Write out, with no changes, every line starting at the one that contains "The height and width of the screenshot is (731, 1300)." and ending at the last line of the data below. Leave pictures out.

▶ EXCERPTED RECORDS
┌──
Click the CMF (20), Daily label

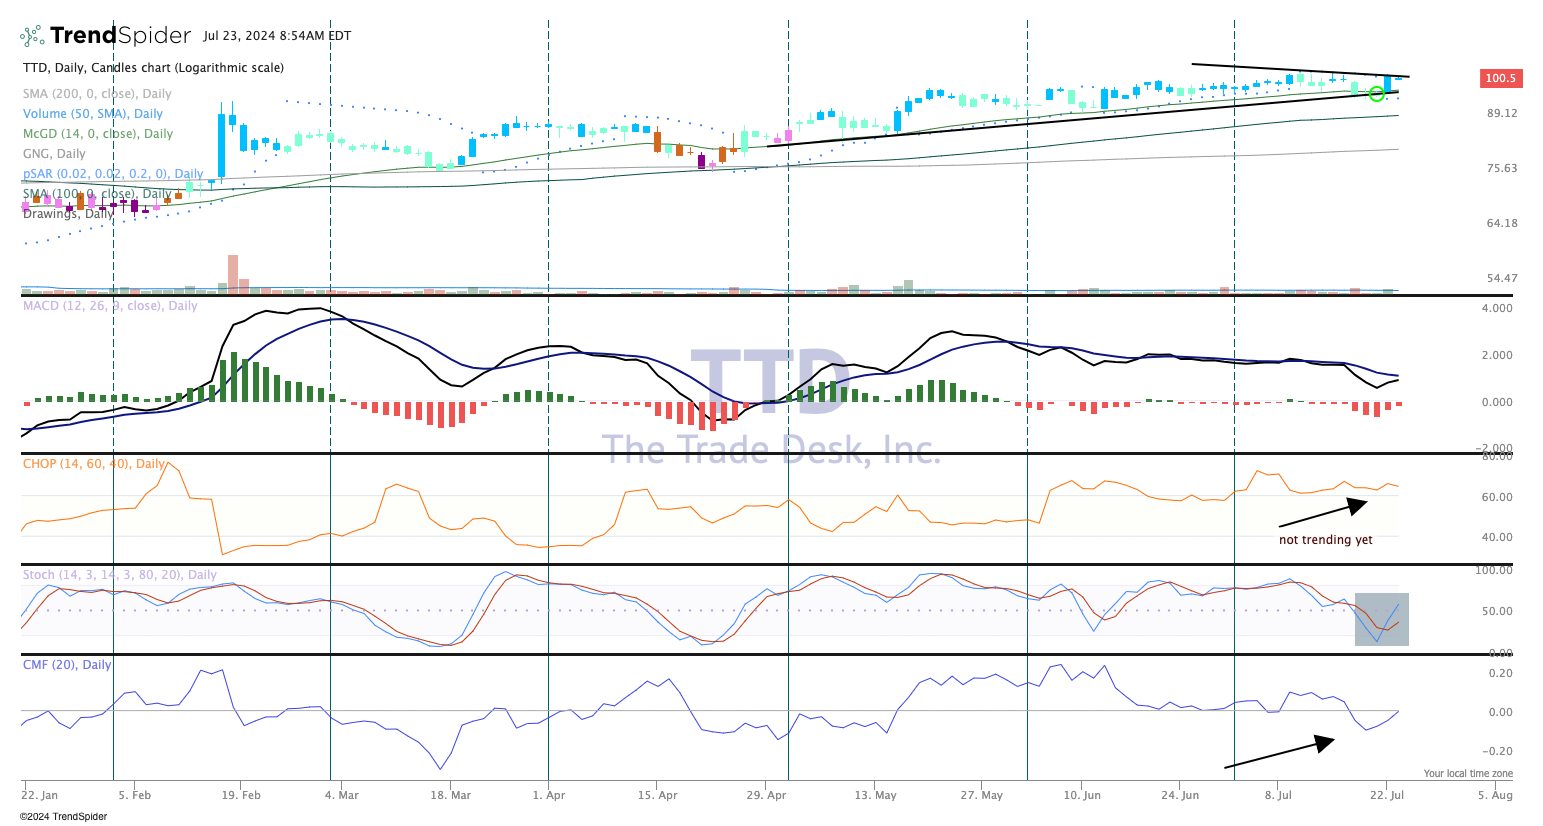[x=67, y=665]
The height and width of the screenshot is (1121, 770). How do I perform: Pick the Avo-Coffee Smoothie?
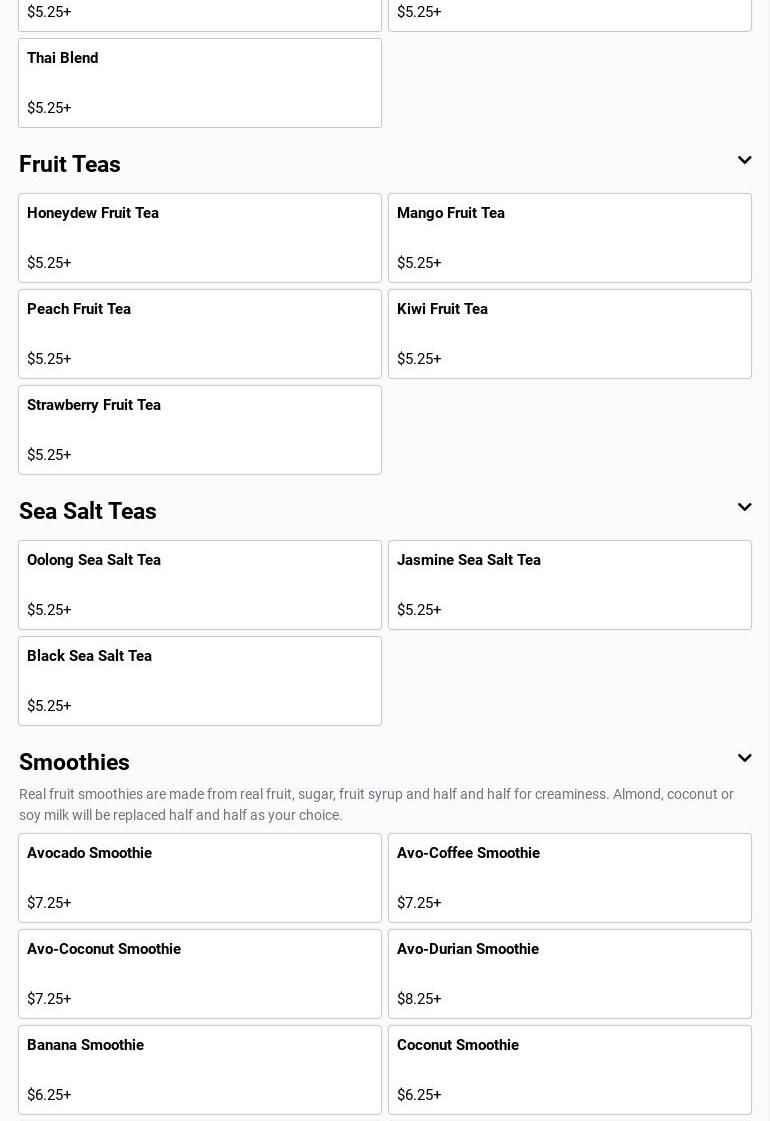coord(570,878)
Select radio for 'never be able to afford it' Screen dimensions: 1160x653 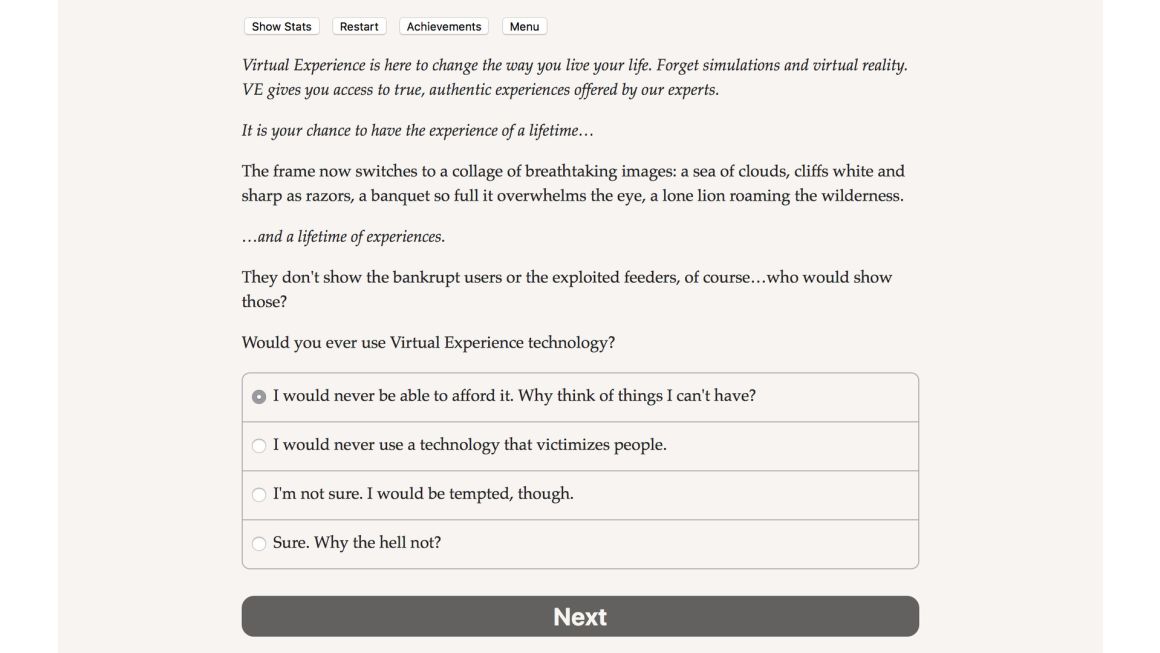click(x=259, y=397)
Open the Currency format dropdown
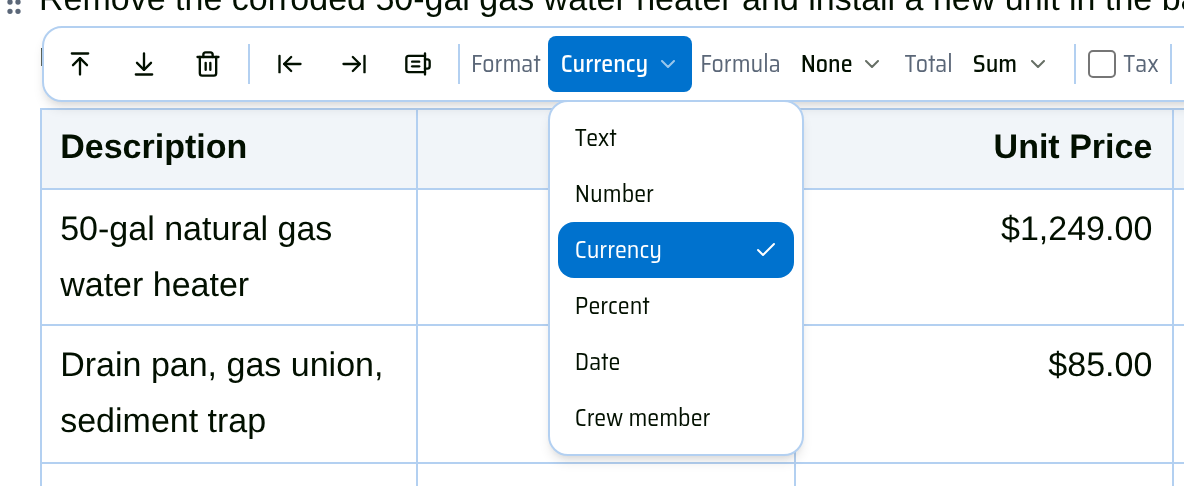Screen dimensions: 1184x486 click(x=619, y=64)
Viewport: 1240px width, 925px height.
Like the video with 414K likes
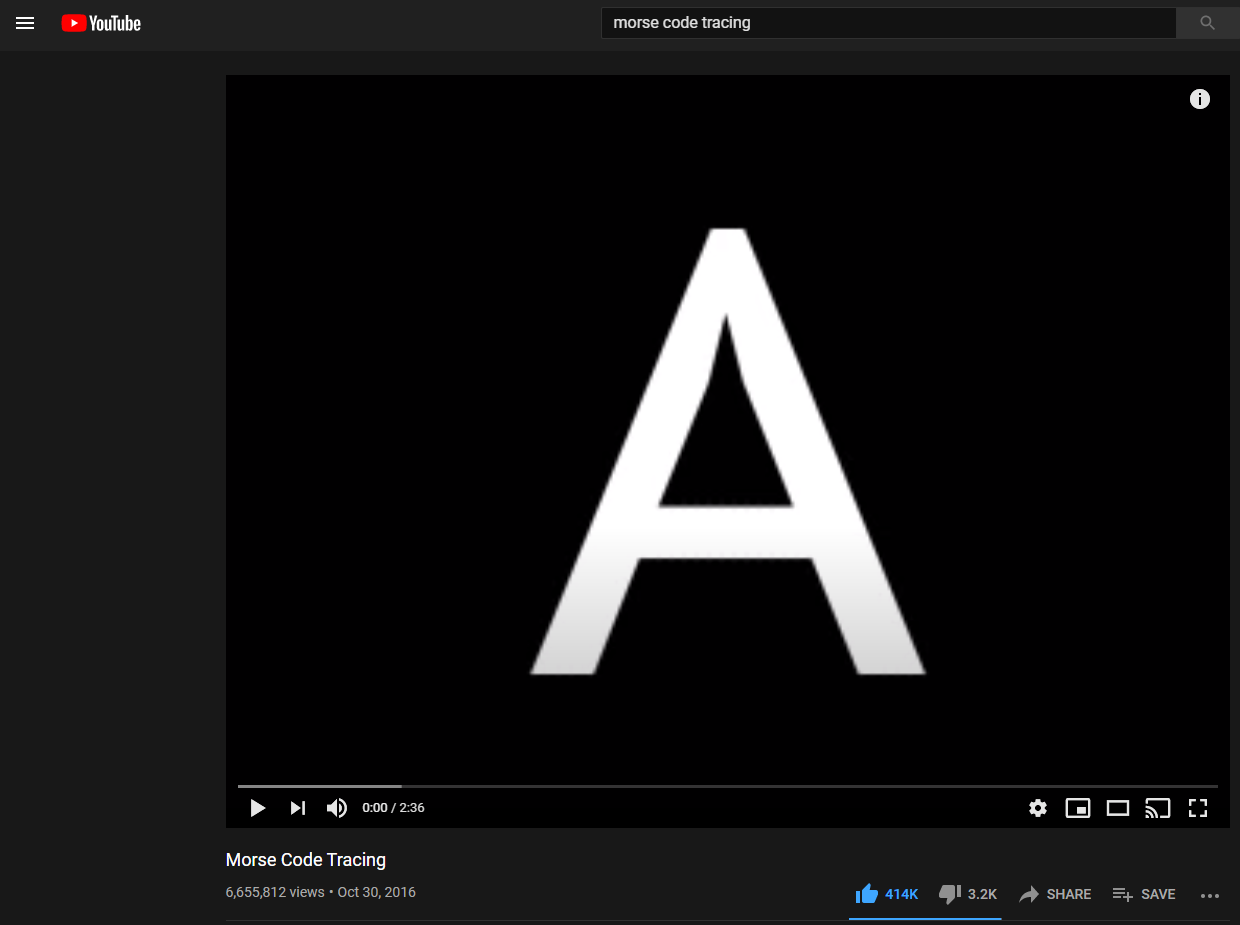867,894
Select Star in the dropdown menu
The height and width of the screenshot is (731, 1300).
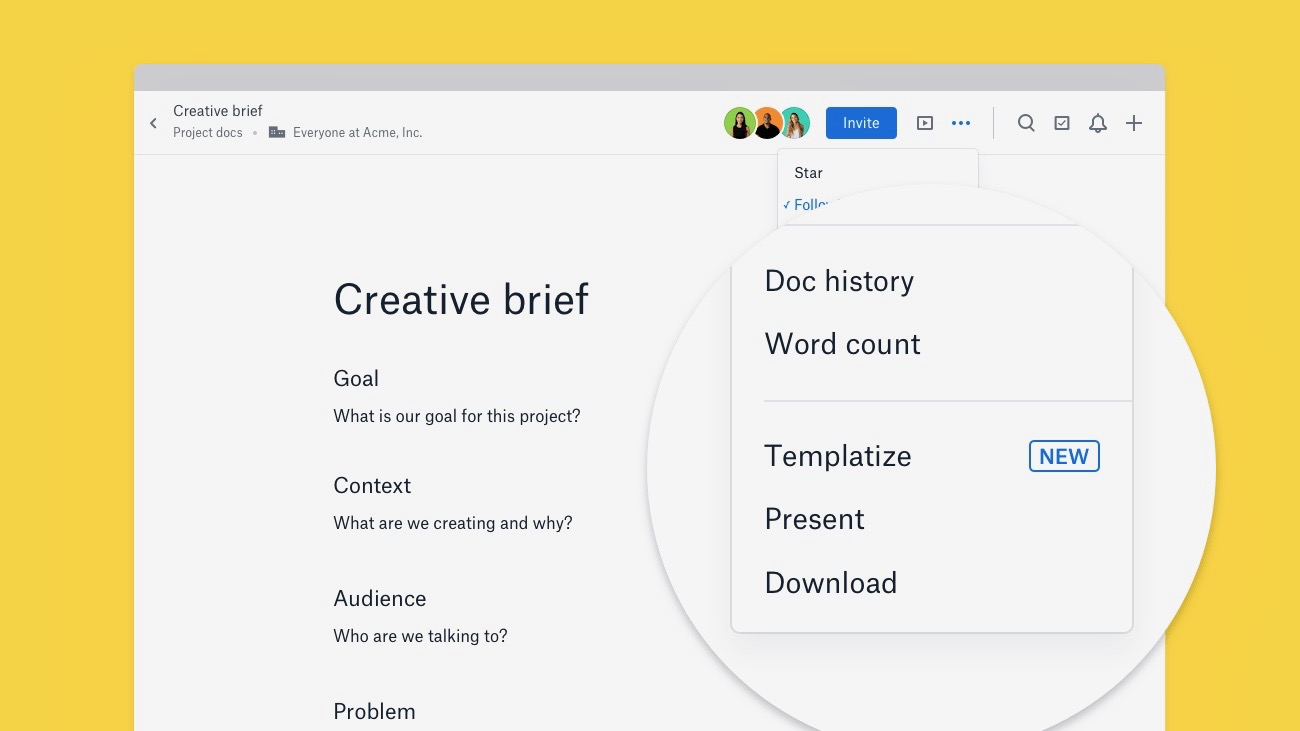[808, 173]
└──
▶ WRITTEN REPLY
The height and width of the screenshot is (731, 1300).
[808, 173]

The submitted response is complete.